Fig. 4. Met amplification drives recurrence in a subset of clonal recurrent tumors.

a qPCR analysis of Met copy-number in primary and recurrent tumors. Data are expressed as fold-increase in Met copy number relative to blood. n = 6 biologically independent primary tumors and n = 12 biologically independent recurrent tumors. b Heatmap of the abundance of selected barcodes in recurrent tumors, demonstrating that individual Met-amplified tumors have unique barcodes. All barcodes present at >5% in any tumor are shown. c Met-amplified recurrent tumors have distinct Met amplicons. qPCR analysis was used to measure Mdfic, Met, and Cftr copy number in individual Met-amplified tumors. Amplified regions are shown in red. d Kaplan–Meier recurrence-free survival curves for orthotopic tumors, stratified based on Met amplification status. Differences in survival were calculated using the Kaplan–Meier estimator with the log-rank (Mantel-Cox) test.
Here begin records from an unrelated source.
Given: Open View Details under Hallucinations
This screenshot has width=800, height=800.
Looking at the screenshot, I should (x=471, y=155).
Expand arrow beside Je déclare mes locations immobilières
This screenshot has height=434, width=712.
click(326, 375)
P = 0.637. e Shannon Diversity Index showing barcode complexity in recurrent tumors with and without Met amplification. n = 6 biologically independent recurrent tumors without Met amplification and n = 6 biologically independent recurrent tumors with Met amplification. f Met copy number in two cell lines derived from orthotopic recurrent tumors with or without Met amplification. n = 1 cell line without Met amplification and n = 1 cell line with Met amplification. g Pie charts showing the relative frequency of barcodes in cells from f. h–i Met signaling drives tumor cell proliferation in Met-amplified recurrent tumor cells. Recurrent tumor cells 1668 (h) or 1669 (i) were grown in the presence of HGF and/or crizotinib for 3 days. Cells were stained using crystal violet.